Merge pull request deepset-ai#38 from DataWorm/kbvScraper

Add KBV Scraper
Chloe2 · Mar 23, 2020 · 42c254e · 42c254e
2 parents cb0e34b + 895b7e6
commit 42c254e
Showing 1 changed file with 95 additions and 0 deletions.
diff --git a/data/scrapers/KBV_scraper.py b/data/scrapers/KBV_scraper.py
@@ -0,0 +1,95 @@
+# run 'scrapy runspider KBV_scraper.py' to scrape data
+
+import scrapy
+import numpy as np
+from datetime import date
+import pandas as pd
+from scrapy.crawler import CrawlerProcess
+
+class CovidScraper(scrapy.Spider):
+	name = 'kbv_spyder'
+	start_urls = ['https://www.kbv.de/html/coronavirus.php']
+
+	questionsOnly = True
+
+	def transformContent(self, contentNode):
+		responseParts = []
+		for responsePart in contentNode.xpath('.//text()').getall():
+			strippedPart = responsePart.strip()
+			if len(strippedPart) > 0:
+				responseParts.append(strippedPart)
+		return ' '.join(responseParts)
+
+
+	def parse(self, response):
+		columns = {
+			"question" : [],
+			"answer" : [],
+			"answer_html" : [],
+			"link" : [],
+			"name" : [],
+			"source" : [],
+			"category" : [],
+			"country" : [],
+			"region" : [],
+			"city" : [],
+			"lang" : [],
+			"last_update" : [],
+			}
+
+		# collect categories
+		categoryPaths = {}
+		categoryNames = {}
+		for categoryPath in response.xpath('//div[@class="grid-2 item-main"]/div[@class="grids-fluid"]'):
+			categoryId = categoryPath.xpath('./@id').getall()
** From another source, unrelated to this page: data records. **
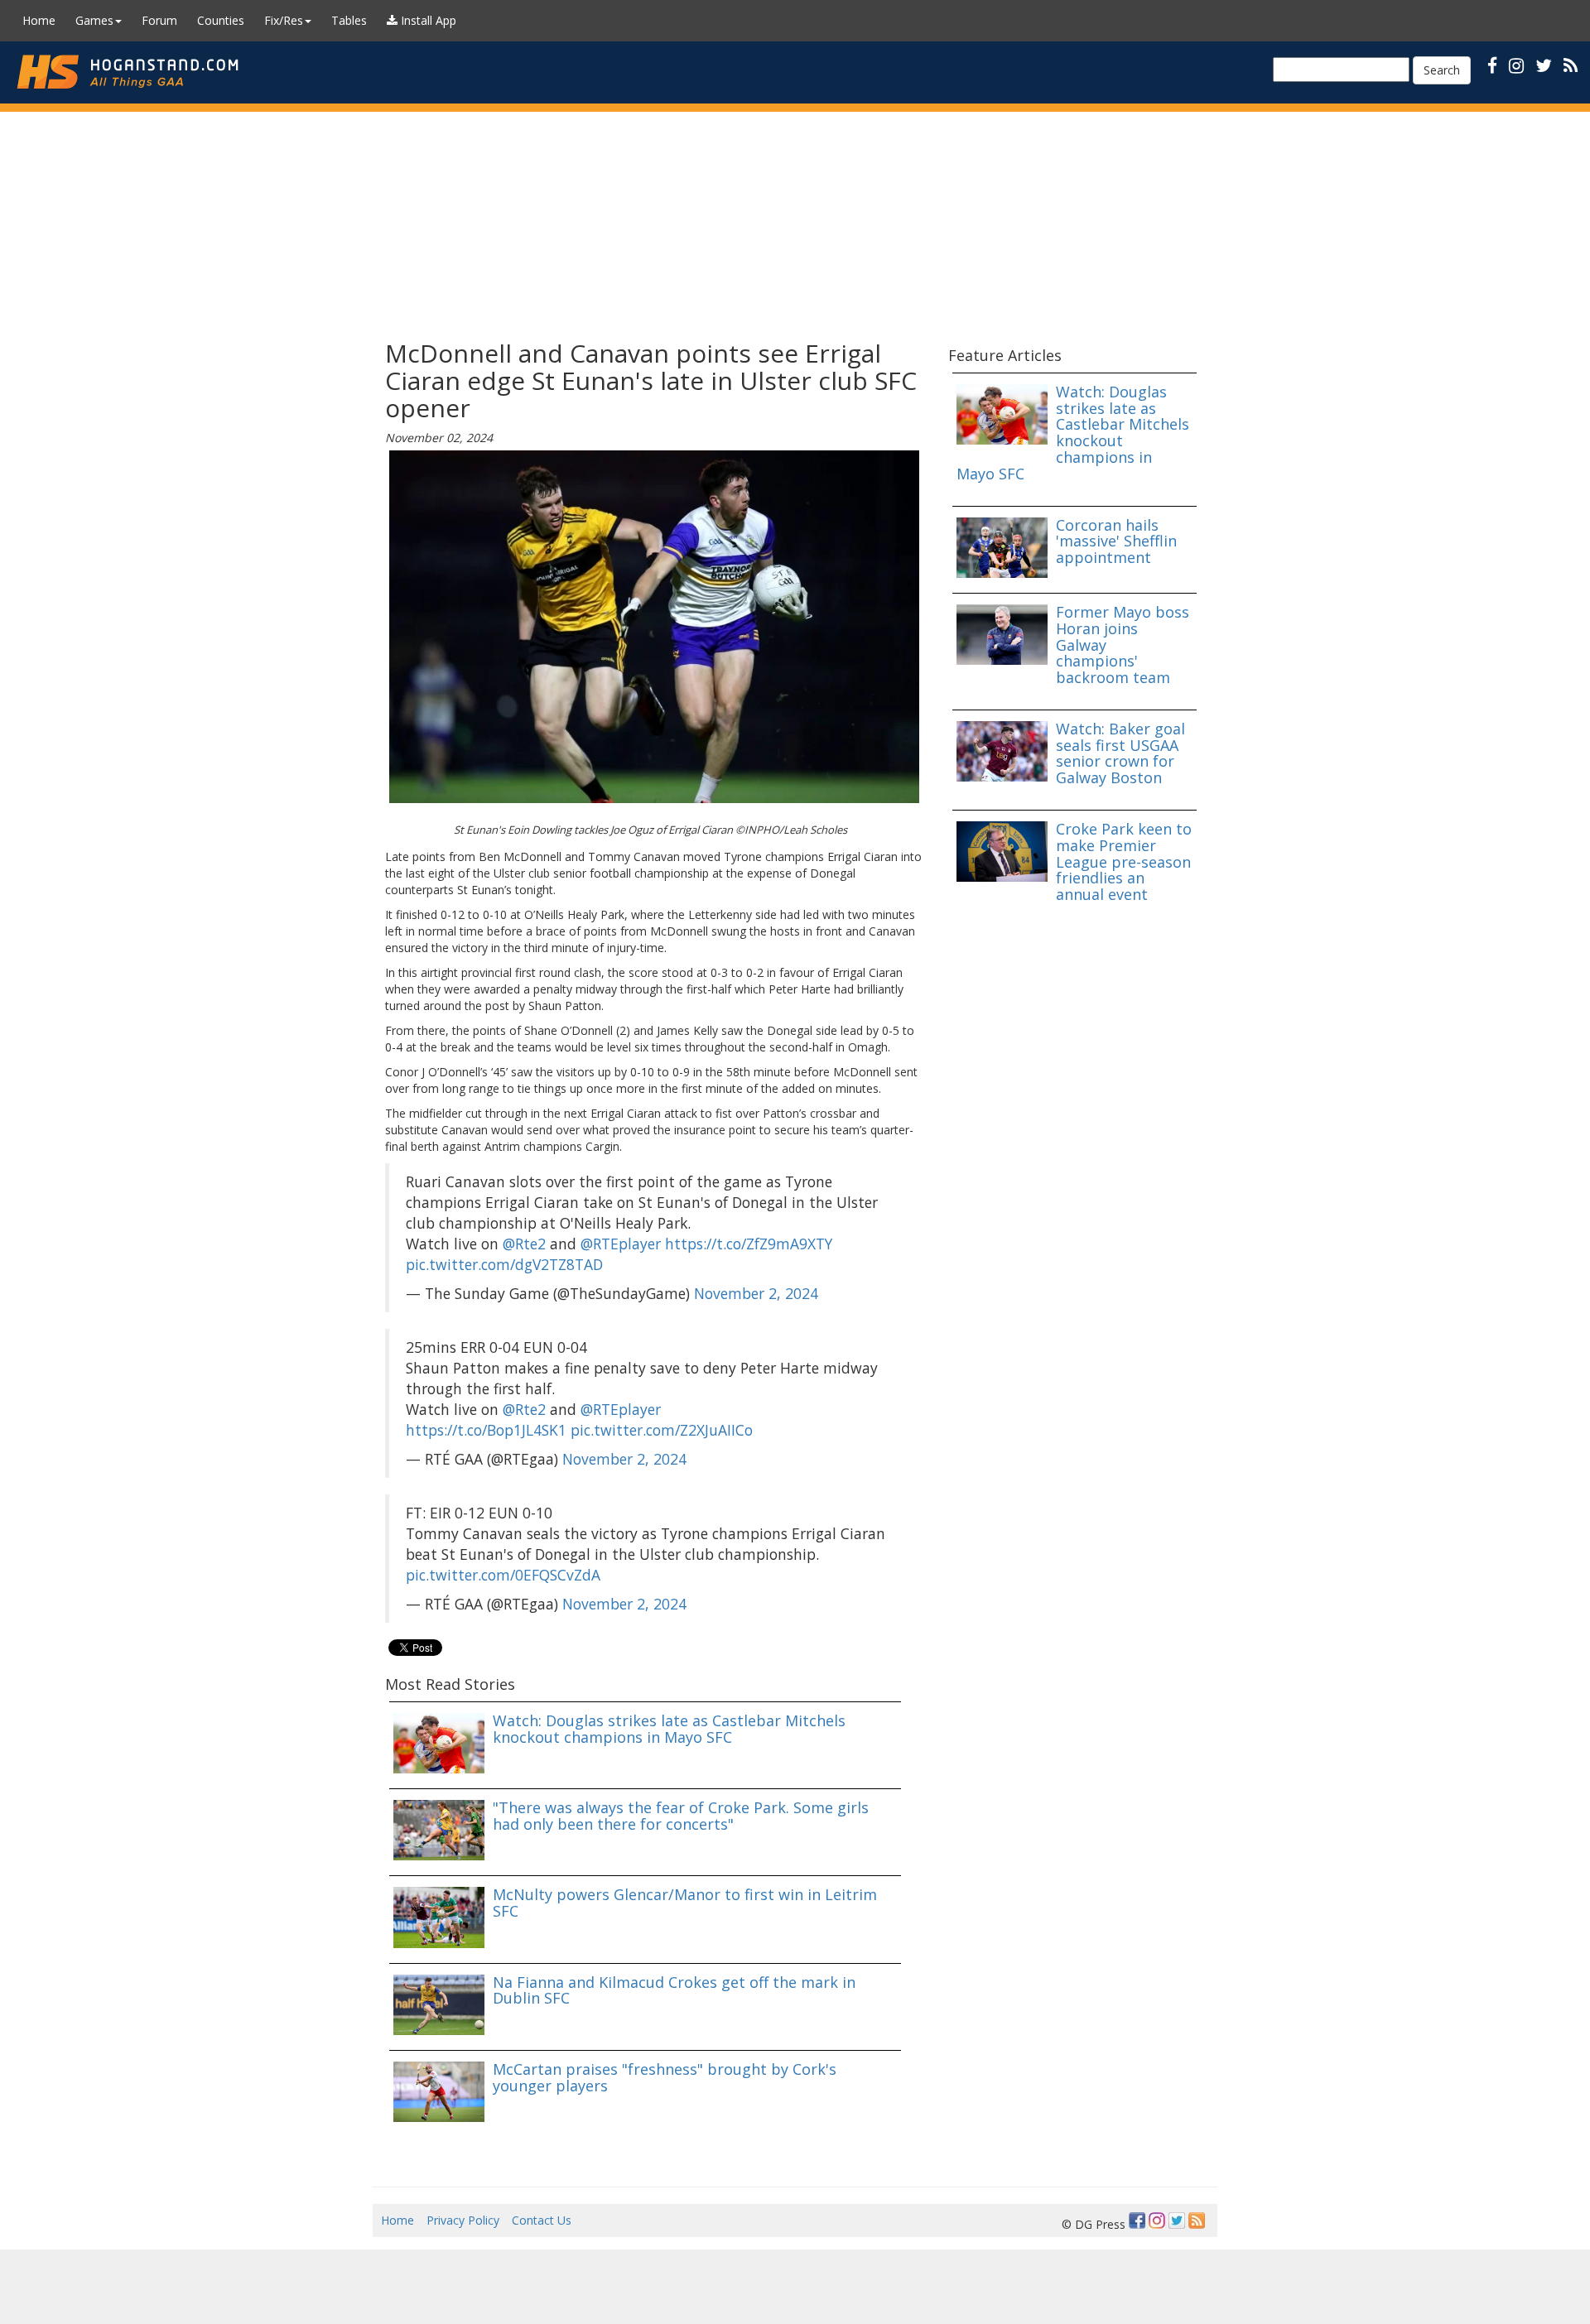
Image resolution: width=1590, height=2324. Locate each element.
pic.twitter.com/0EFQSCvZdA (503, 1575)
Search (1442, 70)
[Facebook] (1137, 2220)
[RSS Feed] (1196, 2220)
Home (38, 20)
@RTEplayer (621, 1243)
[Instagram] (1157, 2220)
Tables (349, 20)
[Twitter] (1176, 2220)
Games (94, 20)
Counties (220, 20)
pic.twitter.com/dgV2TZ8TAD (504, 1264)
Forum (159, 20)
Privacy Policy (462, 2220)
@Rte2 (524, 1243)
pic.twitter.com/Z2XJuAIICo (662, 1430)
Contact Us (541, 2220)
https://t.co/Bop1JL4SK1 (486, 1430)
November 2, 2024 (756, 1293)
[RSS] (1570, 65)
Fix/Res (283, 20)
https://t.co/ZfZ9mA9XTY (748, 1243)
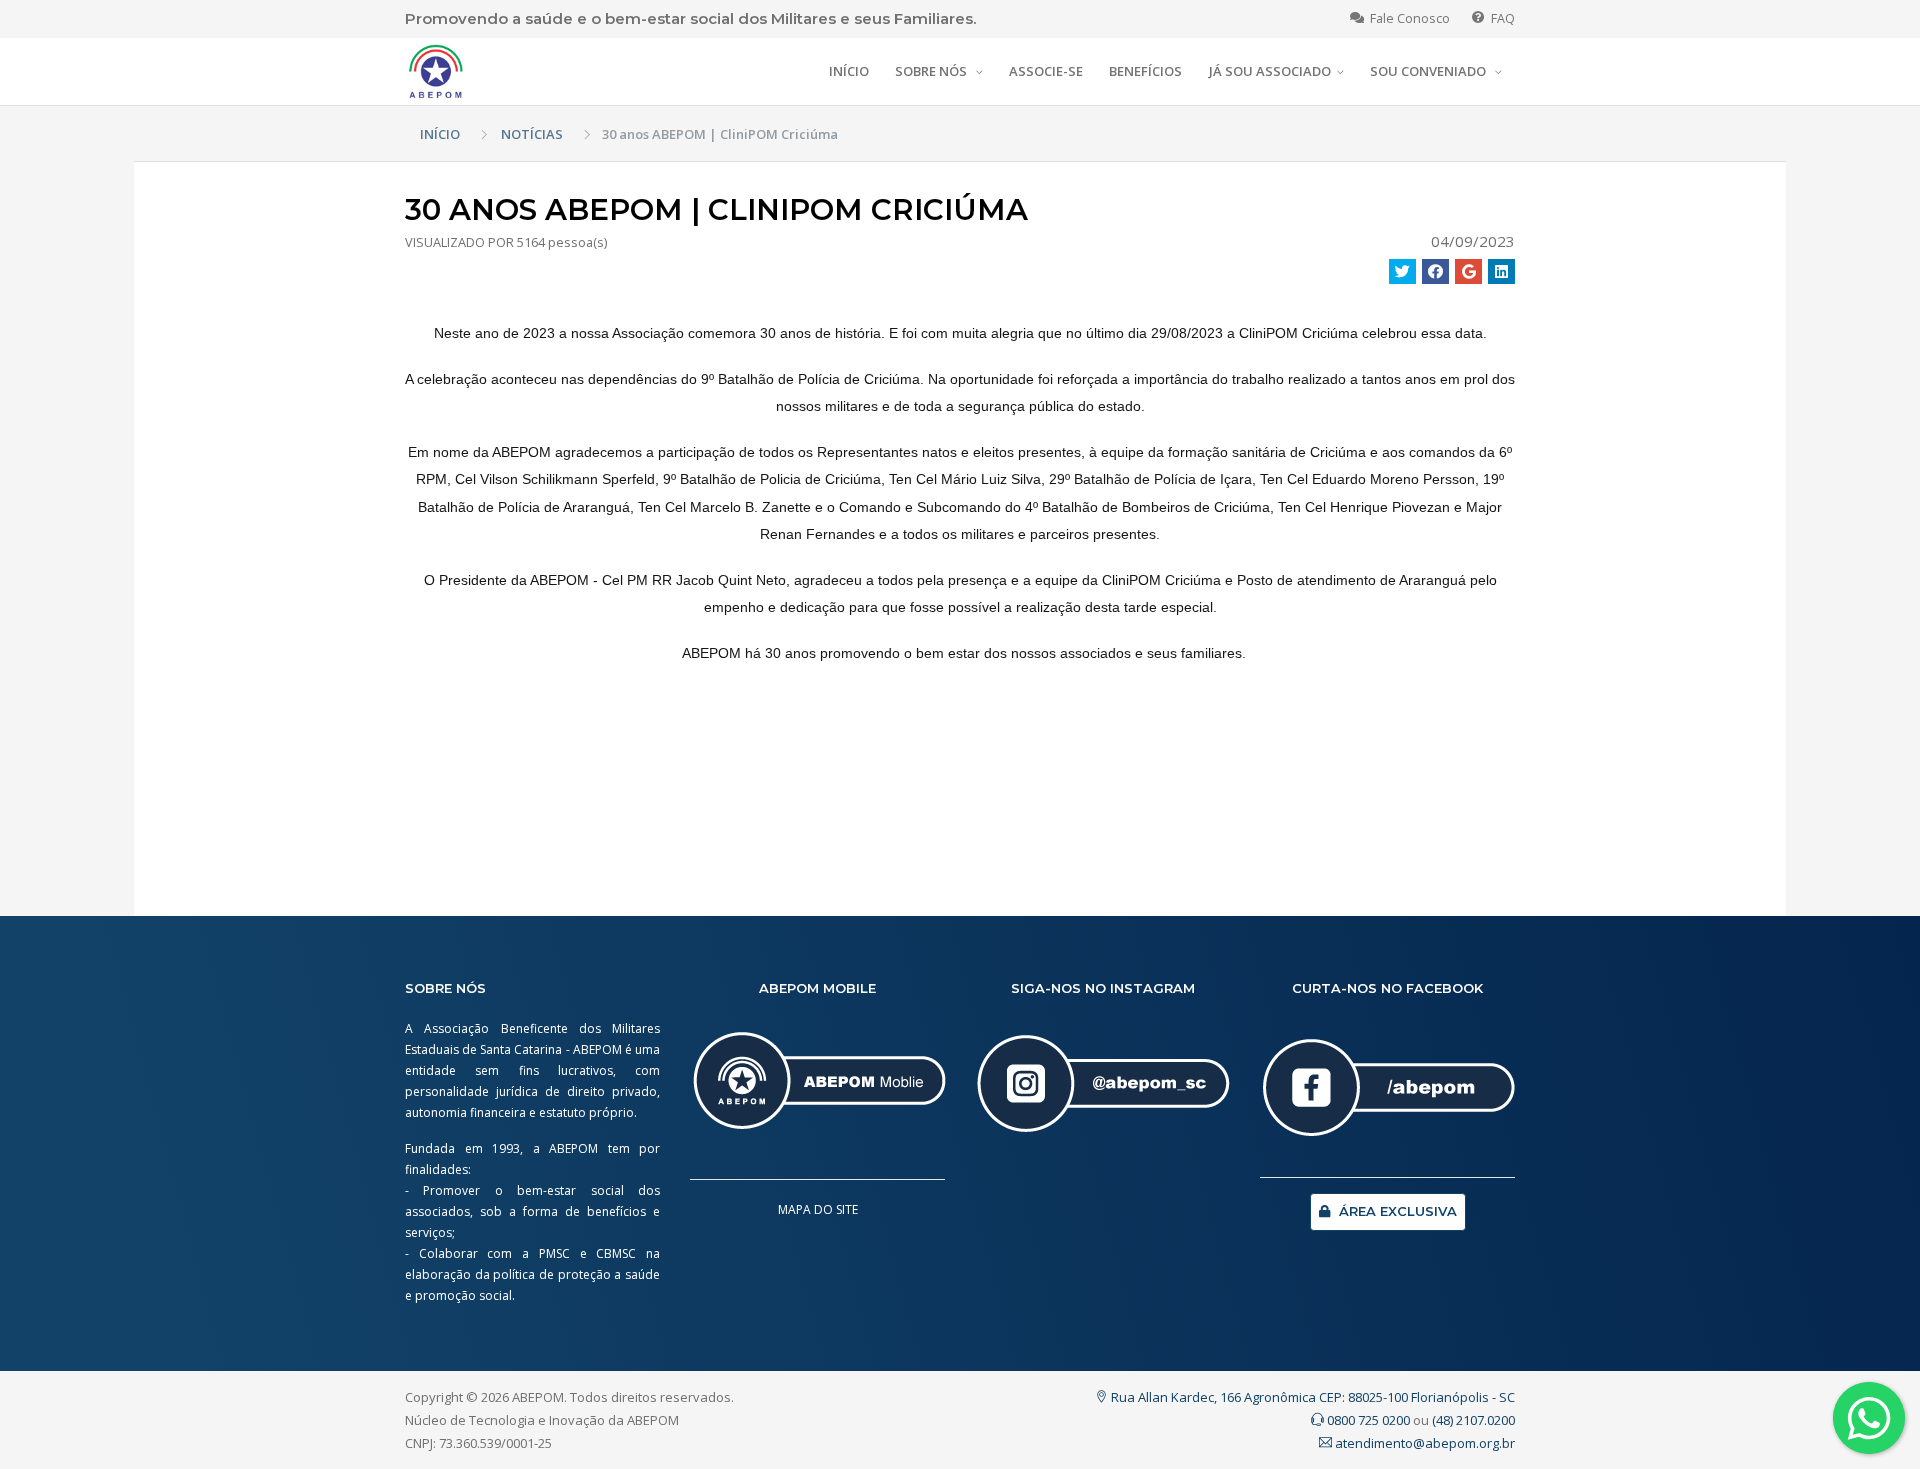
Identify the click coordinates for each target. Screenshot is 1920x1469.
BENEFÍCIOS (1145, 71)
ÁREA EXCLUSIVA (1396, 1211)
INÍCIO (849, 71)
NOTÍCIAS (532, 134)
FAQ (1500, 18)
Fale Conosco (1407, 18)
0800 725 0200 (1367, 1420)
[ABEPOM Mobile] (817, 1090)
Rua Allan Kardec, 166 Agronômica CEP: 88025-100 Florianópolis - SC (1311, 1397)
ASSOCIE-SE (1046, 71)
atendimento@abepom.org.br (1423, 1443)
+			if len(categoryId) == 0:
+				continue
+			categoryId = categoryId[0]
+			if not categoryId.startswith('content'):
+				continue
+			categoryName = categoryPath.xpath('./div/article/h3/text()').getall()
+			if len(categoryName) == 0:
+				continue
+			categoryName = categoryName[0]
+			categoryPaths[categoryId] = categoryPath
+			categoryNames[categoryId] = categoryName
+
+		# collect Q&A per category
+		for categoryId, catPath in categoryPaths.items():
+			categoryName = categoryNames[categoryId]
+			for path in catPath.xpath('./div/article/section/dl/dt'):
+				questionId = path.xpath('./@id').getall()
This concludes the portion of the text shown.